Planète (France/Europe) - La Camargue pourrait-elle, un jour, disparaître ?


CLIMAT: À l’occasion de la Journée mondiale des zones humides, «20 Minutes» s’est demandé si ce petit paradis pourrait ne plus être, un jour, qu’un lointain souvenir

. L'essentiel

- Confrontée, notamment, à une hausse irrémédiable du niveau de la mer, et à une explosion de la salinité des sols, la Camargue est lourdement menacée.

- Ce petit coin de paradis, dont le flamant rose est l’emblème, perd du terrain, et certaines espèces, végétales ou animales, sont menacées de disparition.

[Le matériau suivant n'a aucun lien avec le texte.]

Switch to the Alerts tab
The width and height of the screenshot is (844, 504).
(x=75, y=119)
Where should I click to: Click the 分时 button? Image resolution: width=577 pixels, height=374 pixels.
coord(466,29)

- «Si on regarde les scénarios du Giec [Groupe d’experts intergouvernemental sur l’évolution du climat], si on regarde les prévisions de la hausse du niveau de la mer, cela paraît difficile que la Camargue résiste», confie Stephan Arnassant, responsable du Pôle Biodiversité au Parc naturel régional de Camargue.

«C’est inéluctable…» Ceux qui connaissent bien la Camargue ont du mal à cacher leur pessimisme, quant à la disparition, un jour ou l’autre, de ce petit paradis. Le changement climatique, sévère dans ce coin du sud de la France, met à mal l’équilibre, déjà particulièrement fragile, de cette région. A l’occasion de la Journée mondiale des zones humides, dont la Camargue est une ambassadrice, 20 Minutes s’est demandé si, un jour, ces envolées de flamants roses pourraient n’être qu’un beau et lointain souvenir.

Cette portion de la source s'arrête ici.